元代は杭州路といい明清これに倣うて杭州府を置いた。

 隋唐以後地方の風気大に開け、有名な白居易は穆宗の時刺史となって銭塘江の治水に成績をあげ、
宋代には范仲淹が皇祐年間(1049-1054)の知州、
蘇軾が熙寧以後通判となり元祐(1085-1095)に知州となった所で、
湖中には今も白公堤蘇公堤の名を残している、
当時は実に支那文物の中心であったが、1129年以後南宋の首都として末年には文天祥の如き名臣を知府にした歴史がある。
十三世紀にマルコポーロが着てKinsayの記事を書きThe City of Heavenと称賛したのであったが、これは今も諺に云う『上に天堂地に蘇杭という語の意訳でキンサイとあるのは京師の転訛だとの事である。

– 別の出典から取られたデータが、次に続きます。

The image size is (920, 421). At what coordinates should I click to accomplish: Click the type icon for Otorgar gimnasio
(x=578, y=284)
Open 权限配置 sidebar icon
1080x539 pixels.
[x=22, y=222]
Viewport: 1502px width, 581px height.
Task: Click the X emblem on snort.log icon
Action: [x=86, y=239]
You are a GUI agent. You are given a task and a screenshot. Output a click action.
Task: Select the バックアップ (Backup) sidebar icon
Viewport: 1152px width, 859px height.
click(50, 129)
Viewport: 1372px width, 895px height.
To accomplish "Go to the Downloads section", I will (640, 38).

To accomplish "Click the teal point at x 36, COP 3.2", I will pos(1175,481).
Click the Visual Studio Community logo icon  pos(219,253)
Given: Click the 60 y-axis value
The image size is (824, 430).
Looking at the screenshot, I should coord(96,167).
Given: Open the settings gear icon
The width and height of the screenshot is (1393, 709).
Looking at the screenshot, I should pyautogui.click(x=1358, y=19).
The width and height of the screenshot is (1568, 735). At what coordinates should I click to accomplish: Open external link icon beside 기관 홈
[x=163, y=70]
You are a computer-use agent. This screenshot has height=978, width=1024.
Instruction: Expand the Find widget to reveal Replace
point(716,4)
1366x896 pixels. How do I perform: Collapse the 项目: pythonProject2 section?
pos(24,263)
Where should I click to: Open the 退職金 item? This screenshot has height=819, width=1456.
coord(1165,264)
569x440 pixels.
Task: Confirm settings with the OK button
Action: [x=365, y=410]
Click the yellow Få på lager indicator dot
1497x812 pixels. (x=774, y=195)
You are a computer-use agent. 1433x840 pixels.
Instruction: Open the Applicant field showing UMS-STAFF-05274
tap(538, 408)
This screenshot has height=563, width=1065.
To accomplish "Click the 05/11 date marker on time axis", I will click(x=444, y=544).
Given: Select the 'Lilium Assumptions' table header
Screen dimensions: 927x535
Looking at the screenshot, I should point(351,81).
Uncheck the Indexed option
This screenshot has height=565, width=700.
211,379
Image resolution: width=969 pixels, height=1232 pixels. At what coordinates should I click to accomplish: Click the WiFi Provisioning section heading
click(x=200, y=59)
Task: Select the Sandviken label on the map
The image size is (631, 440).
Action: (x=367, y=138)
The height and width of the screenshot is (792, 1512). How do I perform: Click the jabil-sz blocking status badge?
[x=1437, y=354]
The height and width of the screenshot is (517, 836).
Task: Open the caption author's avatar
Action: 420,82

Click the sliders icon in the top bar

 ポーロの旅行は北京から運河に沿うて南下し鎮江、蘇州、杭州をへ福州を通り、泉州から海路波斯に出たのであるが、支那のこれらの都邑の記事を余程詳細に書いている、
臨安は宋の亡んだ翌々年1237年大火に逢ったのであるけれども、大運河の終点として当時尤も有力なる港市であったから、直に恢復してポーロが来た1291年頃には、輪奐の美或は今日以上であったかもしれない。
何となれば今の杭州は咸豊十一年長髪賊の乱にあい、其後四年間に数度の兵焚をうけたので、今日に至っても旧態完からずと称されているほどであるからである。

 車站を降りるとすぐ前の広場に雲集する囂々たる苦力の中から人力車を拾って、直ちに東西の大街を歓楽巷に出て太平坊を南下し、小平巷を西に呉山に上る。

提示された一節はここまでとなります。